Simple measures such as hand washing multiple times during the procedure, donning and doffing of personal protective equipment, appropriate storage of invasive equipment, well ventilated and thorough cleaning of the room and equipment significantly reduced our rate of sepsis following TRUS biopsy.

These changes came when it was recognised that the limitation was not prophylactic antibiotic or our management of pre-biopsy urine infection. After multiple discussions with the microbiologists, all patients were commenced on triple antibiotic prophylaxis; 5mg/kg intravenous gentamicin, 500mg oral Ciprofloxacin and 400mg rectal Metronidazole. Any patient with positive pre-biopsy urine analysis was rescheduled, ensuring the infection was cleared prior to biopsy. However, despite these changes the rate of sepsis remained high at 10%, in our local audit. With the help of clinical quality commission, infection control deficiencies were identified and rectified to help improve the rate of post biopsy sepsis.

Current NICE and EAU guidelines do not distinguish between LATP and TRUS Biopsy for first line biopsy [15,16] Trans perineal biopsy sepsis rates are extremely low, regardless of the use or omission of prophylactic antibiotics. Recently there has been a move towards local TP biopsies, with a multicentre prospective outcome analysis of 1218 patients showing a sepsis rate of 0.16% [17]. Easy disinfection of the perineal skin and avoidance of transrectal trocar passage has decreased the rates of sepsis below 0.5% with some studies publishing zero rates of sepsis [18]. With transperineal biopsy there is limited opportunity for contamination from rectal flora by direct inoculation from the biopsy needle, the cause of sepsis may be secondary to environmental pathogens and avoided by following strict ICP policy.

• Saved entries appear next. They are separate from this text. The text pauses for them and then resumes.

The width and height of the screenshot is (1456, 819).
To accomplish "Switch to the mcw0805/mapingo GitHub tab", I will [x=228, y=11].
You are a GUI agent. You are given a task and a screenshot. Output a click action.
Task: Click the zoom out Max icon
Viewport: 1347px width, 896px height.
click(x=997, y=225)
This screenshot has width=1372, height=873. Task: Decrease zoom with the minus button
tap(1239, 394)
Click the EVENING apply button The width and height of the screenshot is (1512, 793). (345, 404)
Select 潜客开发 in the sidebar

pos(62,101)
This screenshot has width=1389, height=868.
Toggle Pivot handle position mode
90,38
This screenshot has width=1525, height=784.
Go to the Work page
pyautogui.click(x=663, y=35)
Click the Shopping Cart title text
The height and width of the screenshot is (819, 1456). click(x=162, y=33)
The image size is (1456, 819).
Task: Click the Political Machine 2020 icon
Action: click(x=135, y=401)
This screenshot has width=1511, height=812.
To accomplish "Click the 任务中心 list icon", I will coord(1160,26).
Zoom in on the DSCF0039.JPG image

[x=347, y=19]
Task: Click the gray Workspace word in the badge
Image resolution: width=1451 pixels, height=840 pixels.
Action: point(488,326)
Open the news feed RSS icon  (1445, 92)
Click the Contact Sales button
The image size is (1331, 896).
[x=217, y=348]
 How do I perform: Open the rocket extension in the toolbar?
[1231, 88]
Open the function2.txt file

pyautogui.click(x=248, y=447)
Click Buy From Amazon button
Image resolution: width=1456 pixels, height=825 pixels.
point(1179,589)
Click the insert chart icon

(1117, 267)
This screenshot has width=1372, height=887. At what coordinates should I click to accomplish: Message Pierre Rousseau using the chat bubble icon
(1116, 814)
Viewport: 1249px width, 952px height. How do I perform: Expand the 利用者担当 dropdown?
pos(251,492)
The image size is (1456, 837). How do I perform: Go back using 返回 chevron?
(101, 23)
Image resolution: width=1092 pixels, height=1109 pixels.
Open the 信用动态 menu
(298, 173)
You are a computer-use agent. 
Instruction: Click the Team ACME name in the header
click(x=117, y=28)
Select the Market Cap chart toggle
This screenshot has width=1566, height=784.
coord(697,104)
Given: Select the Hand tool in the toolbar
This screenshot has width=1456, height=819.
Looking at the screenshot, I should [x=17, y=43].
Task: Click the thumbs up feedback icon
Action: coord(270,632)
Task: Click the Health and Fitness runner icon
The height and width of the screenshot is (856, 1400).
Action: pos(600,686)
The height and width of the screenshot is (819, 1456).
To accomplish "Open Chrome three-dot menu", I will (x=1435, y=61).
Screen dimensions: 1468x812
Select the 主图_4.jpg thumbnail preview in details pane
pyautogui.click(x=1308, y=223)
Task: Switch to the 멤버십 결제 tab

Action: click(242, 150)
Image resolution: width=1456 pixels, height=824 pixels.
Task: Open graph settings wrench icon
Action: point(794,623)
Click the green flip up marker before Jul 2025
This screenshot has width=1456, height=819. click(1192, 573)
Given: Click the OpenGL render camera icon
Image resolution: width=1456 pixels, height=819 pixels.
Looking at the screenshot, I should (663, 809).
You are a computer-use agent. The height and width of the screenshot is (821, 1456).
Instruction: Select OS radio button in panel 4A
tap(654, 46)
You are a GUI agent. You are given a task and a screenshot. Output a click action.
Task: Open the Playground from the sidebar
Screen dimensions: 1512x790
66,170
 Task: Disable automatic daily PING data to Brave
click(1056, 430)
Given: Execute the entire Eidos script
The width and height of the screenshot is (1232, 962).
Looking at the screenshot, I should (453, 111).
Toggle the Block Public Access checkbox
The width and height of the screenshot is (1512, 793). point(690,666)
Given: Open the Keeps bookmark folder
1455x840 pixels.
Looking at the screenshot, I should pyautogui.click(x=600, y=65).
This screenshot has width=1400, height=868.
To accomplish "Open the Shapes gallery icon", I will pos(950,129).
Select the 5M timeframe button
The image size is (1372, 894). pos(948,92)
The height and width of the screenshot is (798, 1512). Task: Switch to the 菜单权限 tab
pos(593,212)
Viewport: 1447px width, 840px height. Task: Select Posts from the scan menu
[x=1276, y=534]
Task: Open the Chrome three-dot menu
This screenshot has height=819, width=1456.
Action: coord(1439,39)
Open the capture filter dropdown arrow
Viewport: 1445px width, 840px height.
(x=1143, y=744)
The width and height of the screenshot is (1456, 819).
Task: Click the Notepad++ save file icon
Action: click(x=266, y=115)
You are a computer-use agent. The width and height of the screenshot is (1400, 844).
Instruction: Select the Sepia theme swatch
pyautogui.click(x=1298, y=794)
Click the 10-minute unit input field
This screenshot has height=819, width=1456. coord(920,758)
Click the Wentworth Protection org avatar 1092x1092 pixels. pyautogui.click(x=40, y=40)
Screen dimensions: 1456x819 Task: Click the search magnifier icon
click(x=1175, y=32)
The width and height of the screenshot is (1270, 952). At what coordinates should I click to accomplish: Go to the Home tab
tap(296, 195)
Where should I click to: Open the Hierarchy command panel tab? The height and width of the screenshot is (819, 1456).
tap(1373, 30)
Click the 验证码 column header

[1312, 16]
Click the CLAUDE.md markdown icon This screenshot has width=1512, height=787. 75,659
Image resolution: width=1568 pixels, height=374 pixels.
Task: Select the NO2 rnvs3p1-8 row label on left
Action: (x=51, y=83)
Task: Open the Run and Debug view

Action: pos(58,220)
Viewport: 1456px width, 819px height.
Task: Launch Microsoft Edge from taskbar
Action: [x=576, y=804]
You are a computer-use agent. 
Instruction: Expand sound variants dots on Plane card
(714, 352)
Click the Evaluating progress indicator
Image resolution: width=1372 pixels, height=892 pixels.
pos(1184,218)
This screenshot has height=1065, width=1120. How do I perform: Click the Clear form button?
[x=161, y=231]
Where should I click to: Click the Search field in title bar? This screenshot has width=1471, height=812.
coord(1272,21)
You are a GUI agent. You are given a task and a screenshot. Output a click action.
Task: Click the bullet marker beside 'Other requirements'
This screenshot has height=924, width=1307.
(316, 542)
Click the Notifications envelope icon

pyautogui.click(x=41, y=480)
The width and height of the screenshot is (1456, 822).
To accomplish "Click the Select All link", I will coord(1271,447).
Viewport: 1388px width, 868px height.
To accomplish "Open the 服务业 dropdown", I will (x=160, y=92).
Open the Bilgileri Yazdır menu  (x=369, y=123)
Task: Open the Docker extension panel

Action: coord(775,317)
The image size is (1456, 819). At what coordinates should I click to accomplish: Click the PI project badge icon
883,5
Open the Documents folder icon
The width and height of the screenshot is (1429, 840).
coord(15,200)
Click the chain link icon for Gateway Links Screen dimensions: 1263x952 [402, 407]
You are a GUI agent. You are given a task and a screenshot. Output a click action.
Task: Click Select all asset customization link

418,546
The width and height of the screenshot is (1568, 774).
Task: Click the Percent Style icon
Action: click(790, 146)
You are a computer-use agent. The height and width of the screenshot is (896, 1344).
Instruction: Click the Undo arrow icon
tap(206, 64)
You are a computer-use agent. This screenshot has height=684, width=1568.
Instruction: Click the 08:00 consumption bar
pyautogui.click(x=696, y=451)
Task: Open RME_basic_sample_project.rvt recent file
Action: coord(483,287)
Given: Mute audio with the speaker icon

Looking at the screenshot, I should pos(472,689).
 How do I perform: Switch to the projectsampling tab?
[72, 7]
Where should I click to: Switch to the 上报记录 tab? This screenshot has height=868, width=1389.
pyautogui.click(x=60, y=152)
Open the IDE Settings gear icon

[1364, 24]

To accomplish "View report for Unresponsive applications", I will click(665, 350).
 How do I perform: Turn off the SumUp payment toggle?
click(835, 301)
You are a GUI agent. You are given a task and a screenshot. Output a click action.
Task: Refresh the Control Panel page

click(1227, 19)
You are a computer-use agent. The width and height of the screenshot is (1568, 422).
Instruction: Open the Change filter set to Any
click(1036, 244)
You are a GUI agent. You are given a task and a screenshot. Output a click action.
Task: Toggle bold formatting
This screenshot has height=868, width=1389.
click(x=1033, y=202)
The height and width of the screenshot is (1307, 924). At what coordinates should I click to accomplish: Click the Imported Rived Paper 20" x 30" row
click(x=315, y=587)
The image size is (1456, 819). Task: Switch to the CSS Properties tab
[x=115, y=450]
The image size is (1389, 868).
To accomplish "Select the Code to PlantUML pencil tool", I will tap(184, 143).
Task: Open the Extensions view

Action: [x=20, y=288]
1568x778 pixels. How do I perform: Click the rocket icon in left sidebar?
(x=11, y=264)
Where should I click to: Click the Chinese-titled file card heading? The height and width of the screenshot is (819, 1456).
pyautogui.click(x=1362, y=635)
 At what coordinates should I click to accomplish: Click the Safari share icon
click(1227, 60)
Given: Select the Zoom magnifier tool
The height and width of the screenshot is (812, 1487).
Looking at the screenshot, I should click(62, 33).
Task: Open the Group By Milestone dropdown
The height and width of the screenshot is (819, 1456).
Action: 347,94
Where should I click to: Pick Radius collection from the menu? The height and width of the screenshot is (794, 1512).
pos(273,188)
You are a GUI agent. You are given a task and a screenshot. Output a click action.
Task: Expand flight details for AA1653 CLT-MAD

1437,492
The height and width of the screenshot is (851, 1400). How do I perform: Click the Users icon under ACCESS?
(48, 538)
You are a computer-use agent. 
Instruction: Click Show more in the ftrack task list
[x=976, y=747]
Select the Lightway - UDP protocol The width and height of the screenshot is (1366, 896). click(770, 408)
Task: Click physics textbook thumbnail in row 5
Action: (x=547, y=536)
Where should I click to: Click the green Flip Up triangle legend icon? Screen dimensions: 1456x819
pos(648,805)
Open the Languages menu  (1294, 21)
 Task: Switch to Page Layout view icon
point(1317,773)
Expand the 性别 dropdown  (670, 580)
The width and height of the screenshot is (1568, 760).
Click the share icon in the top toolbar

Foundation research conducted by Thompson et al in 1982 found skin contaminants as the most common cause for transperineal biopsy related bacteraemia [19]. With Werneberg et al. showing E.Coli to have little role in TP biopsies [20].

A recent review in the role of prophylactic antibiotics in transperineal biopsy found there were 19/37 805 (0.05%) episodes of sepsis in the group of men who received antibiotics, which was similar to the no antibiotic group with 4/4772 (0.08%) episodes (p = 0.2) [21]. This suggests that the antibiotics used may not cover the causative organisms and that these infections may be due to the variation in ICP. Standard operating procedures should define the environment set up, equipment storage, ICP stents with regards to hand hygiene, use of PPR and decontamination.

It is important to note that the first audit was retrospective study by design and only the second audit data was collected prospectively. Another limitation included different clinicians conducting the procedure. However, we hope these findings highlight the importance of infection control in any procedural skills, which should be regularly audited and focus upon in national guidance. Whilst practice is moving from transrectal to transperineal biopsy the potential role of environmental pathogens in post procedure infection and importance of incorporating good infection control procedures into local standard operating policies remain.

Figure 1

Conclusion

Here we have demonstrated the importance of infection control in conducting prostate biopsies, and reducing the rate of sepsis, especially when the offending bacteria is an environmental organism. The main interventions put into place were: to limit the number of people in the procedural room, to thoroughly clean the room and ultrasound machine in between each case, ensure room is well ventilated, provide online training to utilize Tristel cleaning agent and put in place a hand washing protocol. We hope other trusts follow our lead, and conduct audits in their departments to improve their rate of sepsis post TRUS/TP biopsies.